== PASSAGE GIVEN
Lucy Webb Hayes, wife of President Rutherford B. Hayes, made one of the most dramatic policy changes in the history of White House entertaining — she banned all alcoholic beverages from the building. The decision earned her praise from some corners, derision from others, and lasting nicknames like “Lemonade Lucy.” For better or worse, this story has become a major part of Mrs. Hayes’ legacy. But the temperance movement, and Lucy Hayes’ involvement in it, was surprisingly complex.

Lucy Webb Hayes was born and raised in Ohio. She lost her father when she was only two years old. Her grandfather, Isaac Cook, became a major influence in her life after the death of her father. Cook was a life-long adherent of the temperance movement, which preached the evils of alcohol and the morality of abstaining from it, and he shaped young Lucy’s views.1 She became a staunch opponent of alcohol in any form. Lucy was also unusually well-educated for a young woman in the mid-nineteenth century, graduating from the Wesleyan Female College in Cincinnati at the age of 18.2 Several years later, she married Rutherford B. Hayes, an up-and-coming young lawyer from Cincinnati.
====
== RAW RECORDS
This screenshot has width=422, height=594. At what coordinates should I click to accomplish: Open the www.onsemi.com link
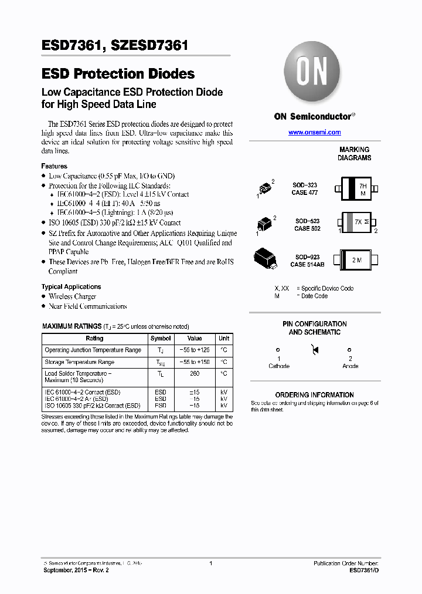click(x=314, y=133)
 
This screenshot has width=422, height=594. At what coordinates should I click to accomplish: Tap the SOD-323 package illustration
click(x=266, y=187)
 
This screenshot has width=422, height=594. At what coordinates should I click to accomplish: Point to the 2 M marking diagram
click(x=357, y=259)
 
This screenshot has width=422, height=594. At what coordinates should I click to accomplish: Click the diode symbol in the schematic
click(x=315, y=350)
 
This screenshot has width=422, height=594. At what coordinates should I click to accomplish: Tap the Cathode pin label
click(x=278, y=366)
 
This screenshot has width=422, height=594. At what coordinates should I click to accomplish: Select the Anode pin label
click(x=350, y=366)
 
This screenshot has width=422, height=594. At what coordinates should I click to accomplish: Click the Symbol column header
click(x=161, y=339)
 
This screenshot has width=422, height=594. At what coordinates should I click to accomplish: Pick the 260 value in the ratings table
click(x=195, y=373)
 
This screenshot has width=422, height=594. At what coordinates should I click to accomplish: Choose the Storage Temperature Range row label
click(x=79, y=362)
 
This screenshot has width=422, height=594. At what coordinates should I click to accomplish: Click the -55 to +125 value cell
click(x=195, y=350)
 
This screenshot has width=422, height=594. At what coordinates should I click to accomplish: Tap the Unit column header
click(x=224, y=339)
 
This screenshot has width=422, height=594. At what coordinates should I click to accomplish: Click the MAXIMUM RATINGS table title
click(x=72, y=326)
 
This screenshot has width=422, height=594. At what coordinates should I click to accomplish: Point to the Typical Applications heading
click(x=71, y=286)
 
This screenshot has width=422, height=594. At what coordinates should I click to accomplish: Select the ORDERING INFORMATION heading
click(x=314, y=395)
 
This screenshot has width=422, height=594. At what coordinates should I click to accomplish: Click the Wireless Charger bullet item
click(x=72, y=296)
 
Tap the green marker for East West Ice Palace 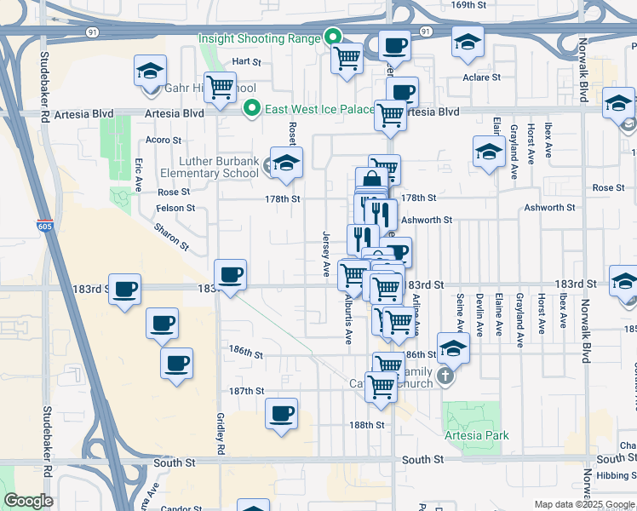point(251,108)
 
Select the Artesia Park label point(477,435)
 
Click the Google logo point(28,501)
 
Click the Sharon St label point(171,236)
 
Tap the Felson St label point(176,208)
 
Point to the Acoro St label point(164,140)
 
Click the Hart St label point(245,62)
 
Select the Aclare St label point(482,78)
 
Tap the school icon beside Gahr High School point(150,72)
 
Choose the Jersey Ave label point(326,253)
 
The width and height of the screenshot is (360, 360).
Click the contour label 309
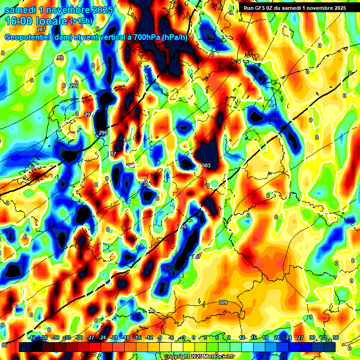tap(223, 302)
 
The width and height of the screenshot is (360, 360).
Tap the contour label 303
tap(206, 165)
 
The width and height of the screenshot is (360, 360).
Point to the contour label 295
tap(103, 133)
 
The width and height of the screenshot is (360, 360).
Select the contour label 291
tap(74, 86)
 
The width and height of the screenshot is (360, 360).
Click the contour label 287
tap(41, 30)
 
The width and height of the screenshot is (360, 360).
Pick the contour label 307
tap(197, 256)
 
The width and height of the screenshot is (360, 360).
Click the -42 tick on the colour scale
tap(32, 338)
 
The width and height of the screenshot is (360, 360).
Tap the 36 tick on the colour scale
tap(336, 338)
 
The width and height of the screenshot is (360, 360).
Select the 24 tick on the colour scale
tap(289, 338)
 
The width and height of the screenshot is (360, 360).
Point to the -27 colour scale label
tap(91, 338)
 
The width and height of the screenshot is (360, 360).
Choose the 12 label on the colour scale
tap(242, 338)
====
## TASK
Please reproduce word for word the part of the Lucy Webb Hayes passage above between "Lucy Webb Hayes was" and "lawyer from Cincinnati.", inclusive.

## EXERCISE RESULT
Lucy Webb Hayes was born and raised in Ohio. She lost her father when she was only two years old. Her grandfather, Isaac Cook, became a major influence in her life after the death of her father. Cook was a life-long adherent of the temperance movement, which preached the evils of alcohol and the morality of abstaining from it, and he shaped young Lucy’s views.1 She became a staunch opponent of alcohol in any form. Lucy was also unusually well-educated for a young woman in the mid-nineteenth century, graduating from the Wesleyan Female College in Cincinnati at the age of 18.2 Several years later, she married Rutherford B. Hayes, an up-and-coming young lawyer from Cincinnati.